A few weeks ago President Obama signed into law a new healthcare reform bill which will expand health insurance coverage for 32 million people who are currently uninsured.  This law will be phased in over the next decade but it offers a lot to help family caregivers both in the short term and the long term.


The benefits of the law fall into two categories – provisions which help the care recipient through Medicare and other public programs and those that help the caregiver through expanded health insurance coverage and better consumer protections.  The biggest advantages to care recipients come through better coverage under the Medicare prescription drug program and through expanded health insurance options for pre-Medicare retirees.

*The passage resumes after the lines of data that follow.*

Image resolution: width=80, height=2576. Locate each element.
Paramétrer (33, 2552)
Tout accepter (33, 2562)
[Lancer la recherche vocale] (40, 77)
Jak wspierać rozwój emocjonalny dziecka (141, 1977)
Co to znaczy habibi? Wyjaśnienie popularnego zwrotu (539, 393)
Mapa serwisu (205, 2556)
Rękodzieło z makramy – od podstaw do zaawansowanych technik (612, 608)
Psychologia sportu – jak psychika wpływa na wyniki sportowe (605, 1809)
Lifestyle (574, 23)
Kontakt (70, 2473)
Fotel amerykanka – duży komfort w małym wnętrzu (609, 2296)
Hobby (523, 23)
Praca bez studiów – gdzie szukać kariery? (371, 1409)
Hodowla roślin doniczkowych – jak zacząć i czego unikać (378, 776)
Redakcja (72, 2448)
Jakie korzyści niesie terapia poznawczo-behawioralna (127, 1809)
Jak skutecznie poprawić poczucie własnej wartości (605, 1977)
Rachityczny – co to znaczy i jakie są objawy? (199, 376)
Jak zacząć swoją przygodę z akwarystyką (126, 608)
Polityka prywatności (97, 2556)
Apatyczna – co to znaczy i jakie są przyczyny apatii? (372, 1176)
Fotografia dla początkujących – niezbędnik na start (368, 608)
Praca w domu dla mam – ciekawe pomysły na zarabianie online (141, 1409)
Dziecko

Family caregivers will see their biggest benefits come from the fact that health insurance will begin to be de-coupled from employment starting in 2014.  Many family caregivers face the difficult choice of whether to stay employed and hire professional caregivers to look after their loved ones or to leave their jobs and care for them full time.  This decision is made more difficult by the fact that people who leave their jobs risk losing the health insurance benefits that go with them.  By providing new health coverage options and subsidies to help pay for them, family caregivers will have one less thing to worry about when making these difficult choices.


Below is an outline of the key provisions of the healthcare reform law and how they are likely to impact family caregivers.



What Goes Into Effect during 2010 and 2011


The expansion of coverage provided by the new healthcare reform law will not be available until 2014 but there are many portions of the law which will go into effect during 2010 and 2011.  


Improvements to Medicare Prescription Drug Coverage - The bill provides a $250 “bonus” to all people in a Medicare Prescription drug program in 2010 that hit the “doughnut hole,” the coverage gap that currently begins at $2,830.  It also begins closing the “doughnut hole” in 2011 and completely eliminates it by 2020.  


Helping Sandwich Generation Caregivers – The bill helps sandwich generation caregivers, those caring for sick parents or relatives and their own children, by:


Eliminating pre-existing conditions for children thereby ensuring sick children can get insurance coverage.

Permitting children up to age 26 to stay on their parents insurance policies regardless of whether or not they are full-time students.  Most insurers currently cover dependents not in school only up to age 19 and those in school up to age 23.

Prohibiting lifetime benefits caps on health insurance.


Temporary Early Retiree Program – The law creates a temporary voluntary reinsurance program for employers to help cover early retirees within 90 days of enactment.  This should help pre-Medicare retirees find affordable coverage.  The program ends in 2014 when the expanded coverage provisions come online. 


Medicare Advantage Changes – The law changes the way that Medicare Advantage plans are paid by bringing payments into line with the costs of the regular Medicare program.  These payment changes may impact the benefits provided under these plans so review plans carefully at renewal time.


2011 and Beyond


The bulk of the new benefits and subsidies for health insurance will begin in 2014.  The lead time is necessary to accumulate funds to pay for the cost of the new coverage.  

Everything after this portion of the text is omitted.